Today’s post is by Savannah Kate Coffey
“Hark! How the winds have changed their note!
And with warm whispers call thee out;
The frosts are past, the storms are gone,
and backward life at last comes on.”
Summer has returned, both to our Northern Hemisphere and to my life after a protracted season of difficulty. Summer’s approach has been halting, in fits and starts, but the change is real and the days are sunny and hopeful. Winter’s surrender and fecund Spring have given birth to ripe summer beauty. My heart is filled with deep gratitude, wonder, and…fear.
How difficult it can be to enter fully into happiness! I may be as afraid to be happy as I am to suffer. Pain, though unwelcome, feels solid and real. We daily confront the violence of our world, and the losses of our lives. We know pain’s tendency to take up residence in our bodies and spirits. But happiness? Happiness seems kin to the fleeting fireflies, enchanting but rather short-lived.
The Book of Common Prayer implicitly acknowledges this dilemma in a beautiful Compline prayer. It reads in part: “Tend the sick…give rest to the weary, bless the dying, soothe the suffering, pity the afflicted, shield the joyous, and all for your love’s sake….” We entreat God to gently care for the sick, weary, dying, suffering, the afflicted, and the joyous. There is as much vulnerability in joy as there is in pain. Our hearts may be broken open just as easily by great delight as by sorrow. We often deny the full experience of happiness thinking it will soften our fall, or we choke the tender blossoming in our need to grasp the beauty.

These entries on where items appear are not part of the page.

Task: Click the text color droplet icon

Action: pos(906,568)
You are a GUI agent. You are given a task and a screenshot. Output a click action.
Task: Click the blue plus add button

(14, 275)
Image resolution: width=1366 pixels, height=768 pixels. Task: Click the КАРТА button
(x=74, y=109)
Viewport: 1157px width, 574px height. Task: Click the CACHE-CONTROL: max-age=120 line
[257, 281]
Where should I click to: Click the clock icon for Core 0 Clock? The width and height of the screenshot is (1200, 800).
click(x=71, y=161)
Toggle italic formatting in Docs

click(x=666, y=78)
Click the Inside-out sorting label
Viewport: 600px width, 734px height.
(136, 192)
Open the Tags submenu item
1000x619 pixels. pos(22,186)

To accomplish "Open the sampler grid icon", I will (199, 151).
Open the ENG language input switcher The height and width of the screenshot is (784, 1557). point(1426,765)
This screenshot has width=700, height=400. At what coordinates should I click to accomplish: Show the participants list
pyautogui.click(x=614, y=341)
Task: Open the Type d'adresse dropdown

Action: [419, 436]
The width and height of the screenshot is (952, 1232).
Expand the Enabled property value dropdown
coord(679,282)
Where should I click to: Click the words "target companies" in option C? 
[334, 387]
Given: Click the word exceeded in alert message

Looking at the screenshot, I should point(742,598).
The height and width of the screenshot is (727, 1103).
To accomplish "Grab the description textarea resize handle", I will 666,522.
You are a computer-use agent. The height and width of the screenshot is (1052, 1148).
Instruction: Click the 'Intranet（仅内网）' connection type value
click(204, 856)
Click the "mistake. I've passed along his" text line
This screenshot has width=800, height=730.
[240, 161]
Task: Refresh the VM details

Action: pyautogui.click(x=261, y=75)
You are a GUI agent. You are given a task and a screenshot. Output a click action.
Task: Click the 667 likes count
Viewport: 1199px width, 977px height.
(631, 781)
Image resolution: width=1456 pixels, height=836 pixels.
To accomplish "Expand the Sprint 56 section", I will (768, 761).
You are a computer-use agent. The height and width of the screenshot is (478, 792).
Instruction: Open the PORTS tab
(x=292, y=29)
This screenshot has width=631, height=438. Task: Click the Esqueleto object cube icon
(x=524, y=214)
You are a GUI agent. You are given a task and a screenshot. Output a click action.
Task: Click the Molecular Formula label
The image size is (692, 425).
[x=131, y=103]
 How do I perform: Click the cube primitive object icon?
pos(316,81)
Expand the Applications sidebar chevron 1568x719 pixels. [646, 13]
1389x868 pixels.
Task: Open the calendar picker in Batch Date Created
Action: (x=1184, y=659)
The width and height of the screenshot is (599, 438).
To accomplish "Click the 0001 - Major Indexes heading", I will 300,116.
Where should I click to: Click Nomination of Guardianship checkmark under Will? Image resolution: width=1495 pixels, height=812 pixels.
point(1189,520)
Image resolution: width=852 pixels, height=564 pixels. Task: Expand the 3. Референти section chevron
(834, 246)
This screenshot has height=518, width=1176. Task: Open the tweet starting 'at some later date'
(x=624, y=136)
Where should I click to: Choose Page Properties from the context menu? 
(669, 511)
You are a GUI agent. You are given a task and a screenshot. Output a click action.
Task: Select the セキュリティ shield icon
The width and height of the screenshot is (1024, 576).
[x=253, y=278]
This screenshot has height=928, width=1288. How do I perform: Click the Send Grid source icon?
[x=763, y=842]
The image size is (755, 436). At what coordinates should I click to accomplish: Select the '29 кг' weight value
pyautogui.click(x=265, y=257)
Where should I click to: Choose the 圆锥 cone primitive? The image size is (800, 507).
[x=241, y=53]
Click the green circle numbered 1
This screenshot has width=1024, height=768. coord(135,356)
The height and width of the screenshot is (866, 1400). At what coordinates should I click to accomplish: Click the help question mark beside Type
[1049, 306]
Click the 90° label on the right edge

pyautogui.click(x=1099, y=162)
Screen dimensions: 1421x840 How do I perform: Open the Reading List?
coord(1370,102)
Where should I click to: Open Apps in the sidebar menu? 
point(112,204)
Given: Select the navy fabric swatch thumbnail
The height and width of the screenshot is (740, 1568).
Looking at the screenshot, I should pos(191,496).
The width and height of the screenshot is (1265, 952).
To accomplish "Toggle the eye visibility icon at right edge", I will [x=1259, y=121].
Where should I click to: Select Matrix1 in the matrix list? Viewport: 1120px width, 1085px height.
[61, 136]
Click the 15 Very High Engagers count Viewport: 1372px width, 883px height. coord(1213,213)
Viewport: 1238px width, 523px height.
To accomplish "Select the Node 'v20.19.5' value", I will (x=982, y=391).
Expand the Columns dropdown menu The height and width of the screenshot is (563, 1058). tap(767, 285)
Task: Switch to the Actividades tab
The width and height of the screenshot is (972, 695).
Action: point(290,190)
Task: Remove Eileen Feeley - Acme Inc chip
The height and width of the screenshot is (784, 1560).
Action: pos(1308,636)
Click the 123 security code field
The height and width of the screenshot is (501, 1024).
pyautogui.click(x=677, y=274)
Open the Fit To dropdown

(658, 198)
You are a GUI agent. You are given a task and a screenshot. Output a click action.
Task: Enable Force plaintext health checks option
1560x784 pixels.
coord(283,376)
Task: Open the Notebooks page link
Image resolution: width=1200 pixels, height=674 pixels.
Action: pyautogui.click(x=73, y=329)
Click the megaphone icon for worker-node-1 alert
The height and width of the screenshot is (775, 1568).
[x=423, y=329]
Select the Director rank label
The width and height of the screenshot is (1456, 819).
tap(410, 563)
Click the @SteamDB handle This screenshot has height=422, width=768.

“It is dark because you are trying too hard. Lightly child, lightly. Learn to do everything lightly. Yes, feel lightly even though you’re feeling deeply. Just lightly let things happen and lightly cope with them. So throw away your baggage and go forward. There are quicksands all about you, sucking at your feet, trying to suck you down into fear and self-pity and despair. That’s why you must walk so lightly. Lightly my darling…”
What freedom of spirit might come from holding all of life’s experience more lightly! This is not to deny the suffering in our world and the intense engagement required, nor is it to refuse joy’s courtship and lovely gifts. My colleague’s wife is a yoga teacher and she encourages her students to move solidly into a posture, but then to soften just a little and find the ease within the position they have taken. We can embrace the gifts of happiness fully and then find the freedom to smile at ourselves when we realize how tight is our grip and how serious our determination.
At a dinner party with dear companions, Jesus sees that his friend Martha is worried about so many things. Only one thing is necessary he says: to simply share presence, offering her open heart (this is perhaps the essence of both prayer and love). He knew the cherished meals together would soon end and the loss would be great. Maybe she knew too. Maybe he whispered as she passed by, tightly clutching an armful of plates, a strained smile upon her face, “Lightly, my darling.” I hope she sat down, just for a few minutes, and fully received the joy and love in her midst. In the shadow of the cross to come I hope she was sustained by those irreplaceable moments of delight. May we be given the grace to wrap our arms around joy and then gently soften our grasp. In all our experience, in both the happiness and the sorrow, we are held in the loving, unitive heart of Reality, held by One who promises to be fully present no matter the season.
Savannah Kate Coffey is a graduate of Columbia Theological Seminary and Shalem’s Leading Contemplative Prayer Groups and Retreats Program for which she now serves as adjunct staff. She lives and writes in South Carolina.